-- What the task asks --
Give back exactly the lines spanning from the one containing "Viewport: 684px width, 385px height." to the final line of the records below, and no others.

-- Given records --

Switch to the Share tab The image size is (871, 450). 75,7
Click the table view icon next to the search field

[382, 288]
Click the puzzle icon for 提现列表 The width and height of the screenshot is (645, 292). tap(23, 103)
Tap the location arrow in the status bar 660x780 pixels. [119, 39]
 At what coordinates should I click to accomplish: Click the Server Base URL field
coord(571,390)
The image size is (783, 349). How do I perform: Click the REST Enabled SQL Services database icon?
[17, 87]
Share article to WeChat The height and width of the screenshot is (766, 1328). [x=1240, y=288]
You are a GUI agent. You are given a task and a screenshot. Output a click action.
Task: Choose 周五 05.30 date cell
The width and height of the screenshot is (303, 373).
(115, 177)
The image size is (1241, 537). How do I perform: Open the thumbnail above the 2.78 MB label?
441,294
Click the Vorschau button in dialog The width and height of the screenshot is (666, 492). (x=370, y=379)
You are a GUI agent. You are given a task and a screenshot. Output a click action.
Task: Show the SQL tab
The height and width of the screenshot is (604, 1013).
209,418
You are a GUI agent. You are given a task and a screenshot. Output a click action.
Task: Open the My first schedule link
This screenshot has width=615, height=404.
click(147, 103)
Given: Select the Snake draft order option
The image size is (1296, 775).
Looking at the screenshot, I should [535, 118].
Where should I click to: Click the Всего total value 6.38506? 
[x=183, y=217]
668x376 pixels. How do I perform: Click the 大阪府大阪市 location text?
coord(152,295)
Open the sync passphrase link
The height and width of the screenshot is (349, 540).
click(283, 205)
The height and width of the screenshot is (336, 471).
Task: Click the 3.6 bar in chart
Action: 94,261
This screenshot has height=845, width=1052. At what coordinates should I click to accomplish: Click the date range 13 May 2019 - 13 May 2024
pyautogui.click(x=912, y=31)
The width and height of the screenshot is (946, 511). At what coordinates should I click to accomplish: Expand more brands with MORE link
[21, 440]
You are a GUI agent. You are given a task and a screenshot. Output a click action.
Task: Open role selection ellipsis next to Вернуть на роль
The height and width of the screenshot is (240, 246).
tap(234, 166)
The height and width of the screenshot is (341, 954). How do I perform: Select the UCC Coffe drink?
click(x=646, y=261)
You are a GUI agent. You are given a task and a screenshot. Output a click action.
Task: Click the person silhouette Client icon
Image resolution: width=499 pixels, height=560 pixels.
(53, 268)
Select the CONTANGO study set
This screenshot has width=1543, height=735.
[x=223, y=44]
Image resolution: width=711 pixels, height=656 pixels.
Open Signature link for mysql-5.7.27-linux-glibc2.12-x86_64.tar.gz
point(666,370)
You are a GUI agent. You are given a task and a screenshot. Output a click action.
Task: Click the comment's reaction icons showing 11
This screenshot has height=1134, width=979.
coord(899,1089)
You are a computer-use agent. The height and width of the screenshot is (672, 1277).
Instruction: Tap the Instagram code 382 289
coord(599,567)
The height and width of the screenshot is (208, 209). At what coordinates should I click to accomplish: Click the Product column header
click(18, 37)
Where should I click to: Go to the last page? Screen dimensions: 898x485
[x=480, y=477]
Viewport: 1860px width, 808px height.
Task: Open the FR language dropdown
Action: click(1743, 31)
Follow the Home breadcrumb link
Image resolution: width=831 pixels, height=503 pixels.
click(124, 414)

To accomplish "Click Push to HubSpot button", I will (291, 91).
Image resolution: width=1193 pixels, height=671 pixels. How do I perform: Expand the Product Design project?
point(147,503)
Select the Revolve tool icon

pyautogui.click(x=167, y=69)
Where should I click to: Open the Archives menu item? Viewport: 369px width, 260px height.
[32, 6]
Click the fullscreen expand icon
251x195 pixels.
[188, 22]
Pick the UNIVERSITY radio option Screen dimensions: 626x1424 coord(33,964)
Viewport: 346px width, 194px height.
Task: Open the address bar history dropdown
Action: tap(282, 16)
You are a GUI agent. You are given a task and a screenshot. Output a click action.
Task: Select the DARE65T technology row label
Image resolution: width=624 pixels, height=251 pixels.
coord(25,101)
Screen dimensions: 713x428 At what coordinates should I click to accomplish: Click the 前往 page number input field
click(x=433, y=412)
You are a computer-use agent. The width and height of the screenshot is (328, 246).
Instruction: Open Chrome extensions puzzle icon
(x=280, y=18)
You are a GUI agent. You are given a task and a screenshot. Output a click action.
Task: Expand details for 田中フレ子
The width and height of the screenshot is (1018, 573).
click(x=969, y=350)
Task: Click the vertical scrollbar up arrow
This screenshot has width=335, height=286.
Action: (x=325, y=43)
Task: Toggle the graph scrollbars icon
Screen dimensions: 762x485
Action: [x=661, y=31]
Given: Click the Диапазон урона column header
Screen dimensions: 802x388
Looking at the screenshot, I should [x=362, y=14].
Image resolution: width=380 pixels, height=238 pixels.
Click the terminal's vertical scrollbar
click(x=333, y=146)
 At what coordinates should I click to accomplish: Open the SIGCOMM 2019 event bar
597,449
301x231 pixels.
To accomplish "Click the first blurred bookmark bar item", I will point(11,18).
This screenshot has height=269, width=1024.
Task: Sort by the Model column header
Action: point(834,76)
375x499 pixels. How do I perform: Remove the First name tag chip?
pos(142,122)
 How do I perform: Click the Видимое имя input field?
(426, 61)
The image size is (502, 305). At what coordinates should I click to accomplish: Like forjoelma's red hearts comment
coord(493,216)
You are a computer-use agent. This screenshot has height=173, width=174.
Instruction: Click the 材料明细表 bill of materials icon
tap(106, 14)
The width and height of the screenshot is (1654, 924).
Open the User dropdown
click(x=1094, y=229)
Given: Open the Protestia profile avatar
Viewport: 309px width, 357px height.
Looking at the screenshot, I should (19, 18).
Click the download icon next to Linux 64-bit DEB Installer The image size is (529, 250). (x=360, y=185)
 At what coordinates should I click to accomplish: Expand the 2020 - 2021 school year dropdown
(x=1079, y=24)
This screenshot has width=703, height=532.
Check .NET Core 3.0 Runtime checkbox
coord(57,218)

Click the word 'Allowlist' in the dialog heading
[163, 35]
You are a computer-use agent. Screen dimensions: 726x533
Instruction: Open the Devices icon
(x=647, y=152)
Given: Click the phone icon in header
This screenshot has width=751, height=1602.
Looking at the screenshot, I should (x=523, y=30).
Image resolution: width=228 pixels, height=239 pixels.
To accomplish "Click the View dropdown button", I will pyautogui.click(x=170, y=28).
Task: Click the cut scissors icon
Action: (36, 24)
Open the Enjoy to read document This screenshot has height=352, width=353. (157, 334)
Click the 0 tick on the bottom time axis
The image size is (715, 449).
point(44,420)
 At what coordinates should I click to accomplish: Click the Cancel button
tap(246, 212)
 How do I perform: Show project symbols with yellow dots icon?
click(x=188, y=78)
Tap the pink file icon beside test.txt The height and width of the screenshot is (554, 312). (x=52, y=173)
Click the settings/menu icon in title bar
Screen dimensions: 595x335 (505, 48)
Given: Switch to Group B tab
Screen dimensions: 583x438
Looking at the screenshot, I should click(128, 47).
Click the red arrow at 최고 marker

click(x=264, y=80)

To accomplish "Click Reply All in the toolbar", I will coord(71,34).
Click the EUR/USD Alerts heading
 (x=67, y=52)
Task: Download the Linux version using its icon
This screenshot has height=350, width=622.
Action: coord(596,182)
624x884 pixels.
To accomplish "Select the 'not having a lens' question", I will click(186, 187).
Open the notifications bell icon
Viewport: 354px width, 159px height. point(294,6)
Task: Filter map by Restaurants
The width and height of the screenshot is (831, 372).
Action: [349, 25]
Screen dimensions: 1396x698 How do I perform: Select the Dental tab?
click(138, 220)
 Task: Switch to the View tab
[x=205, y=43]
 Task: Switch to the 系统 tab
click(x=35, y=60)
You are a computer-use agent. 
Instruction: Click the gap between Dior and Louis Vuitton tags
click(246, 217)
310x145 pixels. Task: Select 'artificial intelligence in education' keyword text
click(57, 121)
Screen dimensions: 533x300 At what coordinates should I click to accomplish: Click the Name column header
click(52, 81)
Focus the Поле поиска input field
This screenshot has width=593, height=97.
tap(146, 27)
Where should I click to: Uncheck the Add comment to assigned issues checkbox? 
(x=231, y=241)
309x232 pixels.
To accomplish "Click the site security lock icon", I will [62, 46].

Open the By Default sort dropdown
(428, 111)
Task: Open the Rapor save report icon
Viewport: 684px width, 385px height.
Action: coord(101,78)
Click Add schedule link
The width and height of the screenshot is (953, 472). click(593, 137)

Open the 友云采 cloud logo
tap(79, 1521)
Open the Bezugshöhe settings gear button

-- Solution for this task --
Viewport: 684px width, 385px height.
Action: coord(101,78)
Click Add schedule link
The width and height of the screenshot is (953, 472). click(593, 137)

Open the 友云采 cloud logo
tap(79, 1521)
Open the Bezugshöhe settings gear button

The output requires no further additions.